Solar panel statistical tests

Summary

In this activity, students will use t-tests and Anova tests to determine whether there is a statistically significant difference in the number of watts of power produced on individual solar panels situated at Bryn Mawr College in Bryn Mawr, PA.

A data set is provided, though students will be encouraged to collect their own data at the Bryn Mawr website.

Learning Goals

It will build student skill in analyzing data in mechanisms designed to benefit society.

Students will gain practice in using statistics to demonstrate effectiveness.

Students will be encouraged to design an experiment to compare power from solar panel configurations.

Context for Use

This activity is appropriate for an individual or small group HW assignment in an introductory statistics class that covers t-tests and ANOVA tests.

Description and Teaching Materials

The downloadable Word document contains an introduction, a data set, a link to a web page where the students can find additional data, and a set of homework questions.

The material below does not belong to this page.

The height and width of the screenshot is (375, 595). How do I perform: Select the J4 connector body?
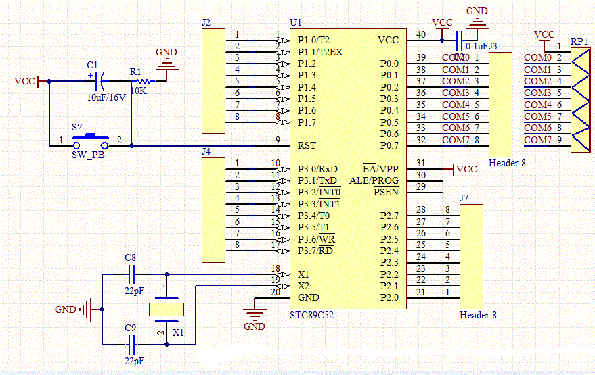[213, 210]
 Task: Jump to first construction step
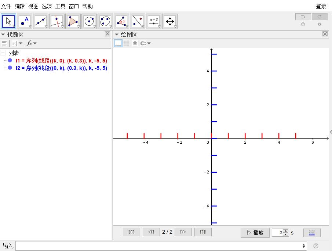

Solar panel statistical tests (Microsoft Word 2007 (.docx) 21kB Mar16 13)

Teaching Notes and Tips

- The data set given here is fairly small. If the students are given time, they can go the Bryn Mawr website to collect their own larger set of data or augment the one given. - In order to use an ANOVA test, the underlying data should be somewhat normal. That will not happen if cloudy days, when little or no solar power is produced, are included. (This is why data from March 12 was not included and is why the times were chosen when power was at its maximum for the day.) Although the ANOVA test is fairly robust, these issues should be discussed. - For question 6, students should use a two-sample t-test. As before, a larger data set would allow a more powerful test. - Question 7 is not trivial. One possibility would be to collect data at, say, n=20 times for, say, k=5 different positions of the panels at Top of Pole. For each of the five positions, calculate the difference in the mean panel output between the 2*20=40 readings from the Top of Pole panels and the 12*20 = 240 Ground Mount panels. One will then have five samples of data, each with 20 differences. One could use an ANOVA test to determine whether the difference in means of those five samples is statistically significant. Of course, one would need to be on site to actually execute this experiment, which leads us to the next point. - It will be much more interesting to the students if they can use data from your school or community! Determine whether such data is available and use it instead of what is given here.